- Theatrical poster
- Directed by: Hiroshi Ishikawa
- Written by: Hiroshi Ishikawa
- Produced by: Hiroshi Ishikawa Hisashi Tsuchiya
- Starring: Aoi Miyazaki Hidetoshi Nishijima Hiromi Nagasaku Eita
- Cinematography: Hiroshi Ishikawa
- Edited by: Hiroshi Ishikawa
- Music by: Yoko Kanno
- Distributed by: Bitters End, Inc.
- Release dates: September 23, 2005 (New Montreal Film Festival); February 26, 2006 (Japan);
- Running time: 104 minutes
- Country: Japan
- Language: Japanese

= Su-ki-da =

2005 Japanese romantic drama film

Su-ki-da is a 2005 Japanese romantic drama film. The plot centers on two teenagers who deal with tragedy and then have to grow up. It was written and directed by Hiroshi Ishikawa and stars Aoi Miyazaki, Hidetoshi Nishijima, Hiromi Nagasaku, and Eita.

==Plot==
High school student Yosuke spends most of his free time sitting near a floodgate and playing the same short tune on his acoustic guitar.

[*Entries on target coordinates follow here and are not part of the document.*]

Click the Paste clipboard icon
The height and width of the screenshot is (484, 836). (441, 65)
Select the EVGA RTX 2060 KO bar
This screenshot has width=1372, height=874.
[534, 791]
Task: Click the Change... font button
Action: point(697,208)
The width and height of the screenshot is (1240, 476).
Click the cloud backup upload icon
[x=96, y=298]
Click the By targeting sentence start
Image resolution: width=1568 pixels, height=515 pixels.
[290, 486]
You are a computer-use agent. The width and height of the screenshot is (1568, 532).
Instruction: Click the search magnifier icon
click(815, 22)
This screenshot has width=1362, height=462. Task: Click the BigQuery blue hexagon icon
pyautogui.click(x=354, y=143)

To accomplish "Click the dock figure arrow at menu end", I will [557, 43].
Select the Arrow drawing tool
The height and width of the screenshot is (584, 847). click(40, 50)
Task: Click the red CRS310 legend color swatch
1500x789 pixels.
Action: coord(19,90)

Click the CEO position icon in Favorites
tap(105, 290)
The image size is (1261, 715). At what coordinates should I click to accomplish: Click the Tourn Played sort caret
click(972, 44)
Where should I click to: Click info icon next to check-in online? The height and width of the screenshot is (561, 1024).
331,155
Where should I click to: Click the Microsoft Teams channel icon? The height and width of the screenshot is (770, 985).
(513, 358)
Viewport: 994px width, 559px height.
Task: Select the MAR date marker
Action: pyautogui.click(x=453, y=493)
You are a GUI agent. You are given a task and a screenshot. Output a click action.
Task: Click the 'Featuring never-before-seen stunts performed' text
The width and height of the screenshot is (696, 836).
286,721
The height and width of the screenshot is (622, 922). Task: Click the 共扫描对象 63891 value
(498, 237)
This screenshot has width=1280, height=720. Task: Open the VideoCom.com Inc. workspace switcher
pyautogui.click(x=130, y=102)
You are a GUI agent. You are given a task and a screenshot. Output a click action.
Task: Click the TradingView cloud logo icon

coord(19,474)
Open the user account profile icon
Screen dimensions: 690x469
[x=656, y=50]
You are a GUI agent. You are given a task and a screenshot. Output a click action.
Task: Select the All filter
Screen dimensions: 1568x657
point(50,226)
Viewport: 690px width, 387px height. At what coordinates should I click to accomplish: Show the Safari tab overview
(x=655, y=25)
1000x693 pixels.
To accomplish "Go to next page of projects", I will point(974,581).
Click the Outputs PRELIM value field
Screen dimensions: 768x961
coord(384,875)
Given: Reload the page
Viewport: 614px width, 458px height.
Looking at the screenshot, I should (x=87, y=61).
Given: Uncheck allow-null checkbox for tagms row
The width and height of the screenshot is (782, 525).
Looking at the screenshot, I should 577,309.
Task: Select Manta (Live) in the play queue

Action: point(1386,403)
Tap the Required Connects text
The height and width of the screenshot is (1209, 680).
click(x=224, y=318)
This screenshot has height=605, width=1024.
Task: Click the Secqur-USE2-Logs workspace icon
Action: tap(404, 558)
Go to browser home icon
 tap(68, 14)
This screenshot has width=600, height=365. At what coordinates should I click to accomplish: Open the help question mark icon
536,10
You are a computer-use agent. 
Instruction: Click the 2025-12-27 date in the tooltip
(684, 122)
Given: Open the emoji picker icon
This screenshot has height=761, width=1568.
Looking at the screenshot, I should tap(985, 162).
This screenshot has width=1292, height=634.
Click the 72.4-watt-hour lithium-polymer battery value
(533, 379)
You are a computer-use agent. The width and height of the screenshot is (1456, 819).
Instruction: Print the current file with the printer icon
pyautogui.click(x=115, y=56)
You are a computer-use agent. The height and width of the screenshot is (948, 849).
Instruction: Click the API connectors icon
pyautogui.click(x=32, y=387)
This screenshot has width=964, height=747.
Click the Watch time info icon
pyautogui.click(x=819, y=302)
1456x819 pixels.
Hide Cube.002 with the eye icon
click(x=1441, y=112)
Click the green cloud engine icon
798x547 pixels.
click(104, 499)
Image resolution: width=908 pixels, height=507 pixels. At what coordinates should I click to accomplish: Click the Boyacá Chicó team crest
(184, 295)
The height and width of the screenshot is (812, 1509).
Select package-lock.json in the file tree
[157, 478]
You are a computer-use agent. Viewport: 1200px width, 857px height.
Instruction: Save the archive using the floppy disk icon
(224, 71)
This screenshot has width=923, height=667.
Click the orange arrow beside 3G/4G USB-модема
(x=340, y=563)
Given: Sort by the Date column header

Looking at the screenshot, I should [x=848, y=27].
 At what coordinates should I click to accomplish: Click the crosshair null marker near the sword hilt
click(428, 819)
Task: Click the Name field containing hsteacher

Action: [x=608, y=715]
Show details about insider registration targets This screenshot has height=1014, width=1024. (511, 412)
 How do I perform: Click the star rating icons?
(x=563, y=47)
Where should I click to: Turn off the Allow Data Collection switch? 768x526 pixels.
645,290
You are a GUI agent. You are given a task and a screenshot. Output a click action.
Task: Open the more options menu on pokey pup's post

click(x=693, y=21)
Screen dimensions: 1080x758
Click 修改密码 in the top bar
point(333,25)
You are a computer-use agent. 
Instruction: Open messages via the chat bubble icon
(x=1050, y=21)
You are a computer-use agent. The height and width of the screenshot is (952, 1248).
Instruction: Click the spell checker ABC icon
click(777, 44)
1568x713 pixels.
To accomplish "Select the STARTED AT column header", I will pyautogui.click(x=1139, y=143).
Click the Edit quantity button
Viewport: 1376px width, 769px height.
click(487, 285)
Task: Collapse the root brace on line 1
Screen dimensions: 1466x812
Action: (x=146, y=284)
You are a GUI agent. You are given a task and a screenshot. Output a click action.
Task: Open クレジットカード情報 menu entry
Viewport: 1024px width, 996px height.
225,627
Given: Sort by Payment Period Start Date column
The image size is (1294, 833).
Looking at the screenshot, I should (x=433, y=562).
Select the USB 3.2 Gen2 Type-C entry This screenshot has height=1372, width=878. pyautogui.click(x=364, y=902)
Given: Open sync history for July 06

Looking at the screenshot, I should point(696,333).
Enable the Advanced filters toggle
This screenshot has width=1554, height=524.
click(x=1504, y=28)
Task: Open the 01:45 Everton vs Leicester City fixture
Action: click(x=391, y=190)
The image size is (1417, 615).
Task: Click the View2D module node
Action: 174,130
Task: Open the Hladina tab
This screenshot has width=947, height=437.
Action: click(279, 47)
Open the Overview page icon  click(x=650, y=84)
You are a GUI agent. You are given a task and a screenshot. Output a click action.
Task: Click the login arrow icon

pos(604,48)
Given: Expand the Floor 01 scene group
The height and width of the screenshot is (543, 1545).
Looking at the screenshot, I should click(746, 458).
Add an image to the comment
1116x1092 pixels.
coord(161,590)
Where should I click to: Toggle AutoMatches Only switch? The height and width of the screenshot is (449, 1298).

He is often joined by a girl in his class, Yu. Yu hums Yosuke's tune to her older sister, who is mourning her deceased boyfriend. Yu sets up a few meetings between Yosuke and her sister. While talking with Yosuke after school, Yu kisses him, but Yosuke walks away, leaving Yu devastated. While walking to see Yosuke, Yu's sister is hit by a truck and enters a coma. Yu tells Yosuke that she wants to hear his song when he finishes it.

17 years later, Yosuke is working in music production in Tokyo. He shoos away a man interfering with an intoxicated woman lying in the street and takes her to recover in his apartment. During a break at the studio, a woman plays a few notes from the song Yosuke played in his school days and he realizes she is Yu. They go back to Yosuke's apartment and drink sake. Yu tells him that her sister is still in a coma. She starts to cry, Yosuke comforts her, and they kiss.

Yu and Yosuke visit her sister at the hospital and Yu leaves at the train station. Yosuke looks her up in the phone book and calls to say that he wants to play the finished song for her. On the way to meet her, he is stabbed by the man he shooed from the intoxicated woman. Yosuke lies in the street bleeding while Yu waits for him.

Yu visits Yosuke in the hospital and tells him she loves him. Yosuke replies that he loves her, too.

==Cast==
- Aoi Miyazaki as Yu (young)
- Hidetoshi Nishijima as Yosuke
- Hiromi Nagasaku as Yu
- Eita as Yosuke (young)
- Sayuri Oyamada as Yu's older sister
- Maho Nonami
- Ryo Kase
- Nao Ōmori

==Production==
The film was directed by Hiroshi Ishikawa and was his second full-length feature, after the 2003 film Tokyo.Sora. In addition to directing, Ishikawa was also the writer, editor, and cinematographer. Yoko Kanno composed the score, including Yosuke's song that plays throughout most of the film. It was shot in Tokyo, Japan.

The Japanese title Su-ki-da translates to "I love you" in English.

==Release and reception==
Su-ki-da was premiered at the New Montreal Film Festival on September 23, 2005. It won one award, the Silver Iris for Best Director. The film was released in Japan on February 26, 2006 and was also shown at the Hong Kong International Film Festival on April 8.

Critical reviews were mixed. According to Varietys Eddie Cockrell (who viewed it at the NMFF), the film was filled with "unchecked indulgences." He criticized the director, writing that: "Jump cuts, cryptic silences, shots of various cloud formations and long takes bereft of movement are key weapons in Ishikawa's self-consciously arty arsenal, with little in the way of story or character development to engage viewers; Gus van Sant he's not."

On the other hand, DVDBeaver.com praised the film for its "heartfelt story," "excellent visuals," and "great cast." The reviewer noted its lack of dialogue but also said that "the characters' body language says more than any words could ever express."

The DVD was released in Japan on September 22, 2006, by Big Time Entertainment. It includes English and French subtitles.